■ ACTIVITY ■
Please copy out the records that follow exactly as they stand.

■ WORKING DATA ■
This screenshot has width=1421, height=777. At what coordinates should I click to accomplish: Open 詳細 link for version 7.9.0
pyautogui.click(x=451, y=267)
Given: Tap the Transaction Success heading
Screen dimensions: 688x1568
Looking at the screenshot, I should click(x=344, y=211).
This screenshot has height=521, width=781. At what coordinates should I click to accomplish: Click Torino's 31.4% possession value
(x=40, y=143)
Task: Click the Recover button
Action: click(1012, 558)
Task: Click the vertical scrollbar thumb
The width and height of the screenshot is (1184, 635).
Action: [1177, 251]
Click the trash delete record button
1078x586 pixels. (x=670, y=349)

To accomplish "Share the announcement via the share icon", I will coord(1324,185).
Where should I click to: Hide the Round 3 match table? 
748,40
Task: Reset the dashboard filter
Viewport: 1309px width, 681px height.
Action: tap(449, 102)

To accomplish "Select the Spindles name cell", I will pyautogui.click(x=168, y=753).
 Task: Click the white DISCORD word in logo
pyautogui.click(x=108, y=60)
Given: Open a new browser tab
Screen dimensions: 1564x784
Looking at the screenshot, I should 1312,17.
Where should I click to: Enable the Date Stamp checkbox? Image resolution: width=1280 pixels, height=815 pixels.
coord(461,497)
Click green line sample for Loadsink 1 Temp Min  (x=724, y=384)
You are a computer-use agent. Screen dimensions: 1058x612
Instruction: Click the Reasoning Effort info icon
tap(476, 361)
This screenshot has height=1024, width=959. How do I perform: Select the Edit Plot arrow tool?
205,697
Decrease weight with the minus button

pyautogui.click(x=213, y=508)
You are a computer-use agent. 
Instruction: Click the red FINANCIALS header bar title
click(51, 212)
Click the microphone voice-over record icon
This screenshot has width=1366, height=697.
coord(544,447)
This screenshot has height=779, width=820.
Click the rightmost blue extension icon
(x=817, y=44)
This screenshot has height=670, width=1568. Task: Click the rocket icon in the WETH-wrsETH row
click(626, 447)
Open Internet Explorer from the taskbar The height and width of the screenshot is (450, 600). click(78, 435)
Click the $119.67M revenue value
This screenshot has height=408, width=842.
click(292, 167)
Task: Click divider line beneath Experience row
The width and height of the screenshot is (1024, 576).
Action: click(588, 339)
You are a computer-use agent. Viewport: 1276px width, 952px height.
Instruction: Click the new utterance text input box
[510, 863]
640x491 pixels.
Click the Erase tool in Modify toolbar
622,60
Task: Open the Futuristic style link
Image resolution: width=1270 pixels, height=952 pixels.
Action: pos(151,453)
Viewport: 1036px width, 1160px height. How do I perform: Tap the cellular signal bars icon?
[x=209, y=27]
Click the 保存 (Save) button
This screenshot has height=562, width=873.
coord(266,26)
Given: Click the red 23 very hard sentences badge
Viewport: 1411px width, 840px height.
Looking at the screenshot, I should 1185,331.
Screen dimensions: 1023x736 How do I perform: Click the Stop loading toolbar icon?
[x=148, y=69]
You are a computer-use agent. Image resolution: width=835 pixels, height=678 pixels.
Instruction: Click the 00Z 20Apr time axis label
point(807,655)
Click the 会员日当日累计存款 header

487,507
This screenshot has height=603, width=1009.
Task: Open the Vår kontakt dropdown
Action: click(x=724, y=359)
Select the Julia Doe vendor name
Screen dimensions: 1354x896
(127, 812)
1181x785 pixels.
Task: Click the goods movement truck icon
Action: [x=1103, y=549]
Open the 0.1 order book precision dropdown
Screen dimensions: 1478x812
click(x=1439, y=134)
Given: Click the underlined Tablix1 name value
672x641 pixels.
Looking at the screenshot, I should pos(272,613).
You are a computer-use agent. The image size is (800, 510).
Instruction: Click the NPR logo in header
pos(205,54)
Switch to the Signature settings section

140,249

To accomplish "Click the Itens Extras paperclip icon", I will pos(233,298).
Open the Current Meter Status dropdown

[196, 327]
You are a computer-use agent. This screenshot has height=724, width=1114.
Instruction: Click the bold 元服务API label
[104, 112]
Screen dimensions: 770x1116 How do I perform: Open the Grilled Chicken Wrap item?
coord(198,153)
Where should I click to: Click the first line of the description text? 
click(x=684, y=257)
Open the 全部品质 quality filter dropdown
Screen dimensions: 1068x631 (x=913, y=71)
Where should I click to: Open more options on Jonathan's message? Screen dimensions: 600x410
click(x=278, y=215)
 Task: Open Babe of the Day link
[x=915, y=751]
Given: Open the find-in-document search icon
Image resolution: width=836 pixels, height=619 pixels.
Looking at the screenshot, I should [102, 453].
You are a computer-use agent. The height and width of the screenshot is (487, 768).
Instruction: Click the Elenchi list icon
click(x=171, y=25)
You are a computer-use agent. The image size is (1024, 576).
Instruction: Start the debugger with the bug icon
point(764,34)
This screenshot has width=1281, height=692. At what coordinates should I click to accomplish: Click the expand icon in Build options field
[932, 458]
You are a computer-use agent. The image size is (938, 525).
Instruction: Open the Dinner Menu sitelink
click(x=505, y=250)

■ PROBLEM SOLUTION ■
This screenshot has width=1421, height=777. At what coordinates should I click to accomplish: Open 詳細 link for version 7.9.0
pyautogui.click(x=451, y=267)
Given: Tap the Transaction Success heading
Screen dimensions: 688x1568
Looking at the screenshot, I should click(x=344, y=211).
This screenshot has height=521, width=781. At what coordinates should I click to accomplish: Click Torino's 31.4% possession value
(x=40, y=143)
Task: Click the Recover button
Action: click(1012, 558)
Task: Click the vertical scrollbar thumb
The width and height of the screenshot is (1184, 635).
Action: [1177, 251]
Click the trash delete record button
1078x586 pixels. (x=670, y=349)

To accomplish "Share the announcement via the share icon", I will coord(1324,185).
Where should I click to: Hide the Round 3 match table? 
748,40
Task: Reset the dashboard filter
Viewport: 1309px width, 681px height.
Action: tap(449, 102)

To accomplish "Select the Spindles name cell", I will pyautogui.click(x=168, y=753).
 Task: Click the white DISCORD word in logo
pyautogui.click(x=108, y=60)
Given: Open a new browser tab
Screen dimensions: 1564x784
Looking at the screenshot, I should 1312,17.
Where should I click to: Enable the Date Stamp checkbox? Image resolution: width=1280 pixels, height=815 pixels.
coord(461,497)
Click green line sample for Loadsink 1 Temp Min  (x=724, y=384)
You are a computer-use agent. Screen dimensions: 1058x612
Instruction: Click the Reasoning Effort info icon
tap(476, 361)
This screenshot has height=1024, width=959. How do I perform: Select the Edit Plot arrow tool?
205,697
Decrease weight with the minus button

pyautogui.click(x=213, y=508)
You are a computer-use agent. 
Instruction: Click the red FINANCIALS header bar title
click(51, 212)
Click the microphone voice-over record icon
This screenshot has width=1366, height=697.
coord(544,447)
This screenshot has height=779, width=820.
Click the rightmost blue extension icon
(x=817, y=44)
This screenshot has height=670, width=1568. Task: Click the rocket icon in the WETH-wrsETH row
click(626, 447)
Open Internet Explorer from the taskbar The height and width of the screenshot is (450, 600). click(78, 435)
Click the $119.67M revenue value
This screenshot has height=408, width=842.
click(292, 167)
Task: Click divider line beneath Experience row
The width and height of the screenshot is (1024, 576).
Action: click(588, 339)
You are a computer-use agent. Viewport: 1276px width, 952px height.
Instruction: Click the new utterance text input box
[510, 863]
640x491 pixels.
Click the Erase tool in Modify toolbar
622,60
Task: Open the Futuristic style link
Image resolution: width=1270 pixels, height=952 pixels.
Action: pos(151,453)
Viewport: 1036px width, 1160px height. How do I perform: Tap the cellular signal bars icon?
[x=209, y=27]
Click the 保存 (Save) button
This screenshot has height=562, width=873.
coord(266,26)
Given: Click the red 23 very hard sentences badge
Viewport: 1411px width, 840px height.
Looking at the screenshot, I should 1185,331.
Screen dimensions: 1023x736 How do I perform: Click the Stop loading toolbar icon?
[x=148, y=69]
You are a computer-use agent. Image resolution: width=835 pixels, height=678 pixels.
Instruction: Click the 00Z 20Apr time axis label
point(807,655)
Click the 会员日当日累计存款 header

487,507
This screenshot has height=603, width=1009.
Task: Open the Vår kontakt dropdown
Action: click(x=724, y=359)
Select the Julia Doe vendor name
Screen dimensions: 1354x896
(127, 812)
1181x785 pixels.
Task: Click the goods movement truck icon
Action: [x=1103, y=549]
Open the 0.1 order book precision dropdown
Screen dimensions: 1478x812
click(x=1439, y=134)
Given: Click the underlined Tablix1 name value
672x641 pixels.
Looking at the screenshot, I should pos(272,613).
You are a computer-use agent. The image size is (800, 510).
Instruction: Click the NPR logo in header
pos(205,54)
Switch to the Signature settings section

140,249

To accomplish "Click the Itens Extras paperclip icon", I will pos(233,298).
Open the Current Meter Status dropdown

[196, 327]
You are a computer-use agent. This screenshot has height=724, width=1114.
Instruction: Click the bold 元服务API label
[104, 112]
Screen dimensions: 770x1116 How do I perform: Open the Grilled Chicken Wrap item?
coord(198,153)
Where should I click to: Click the first line of the description text? 
click(x=684, y=257)
Open the 全部品质 quality filter dropdown
Screen dimensions: 1068x631 (x=913, y=71)
Where should I click to: Open more options on Jonathan's message? Screen dimensions: 600x410
click(x=278, y=215)
 Task: Open Babe of the Day link
[x=915, y=751]
Given: Open the find-in-document search icon
Image resolution: width=836 pixels, height=619 pixels.
Looking at the screenshot, I should [102, 453].
You are a computer-use agent. The height and width of the screenshot is (487, 768).
Instruction: Click the Elenchi list icon
click(x=171, y=25)
You are a computer-use agent. The image size is (1024, 576).
Instruction: Start the debugger with the bug icon
point(764,34)
This screenshot has width=1281, height=692. At what coordinates should I click to accomplish: Click the expand icon in Build options field
[932, 458]
You are a computer-use agent. The image size is (938, 525).
Instruction: Open the Dinner Menu sitelink
click(x=505, y=250)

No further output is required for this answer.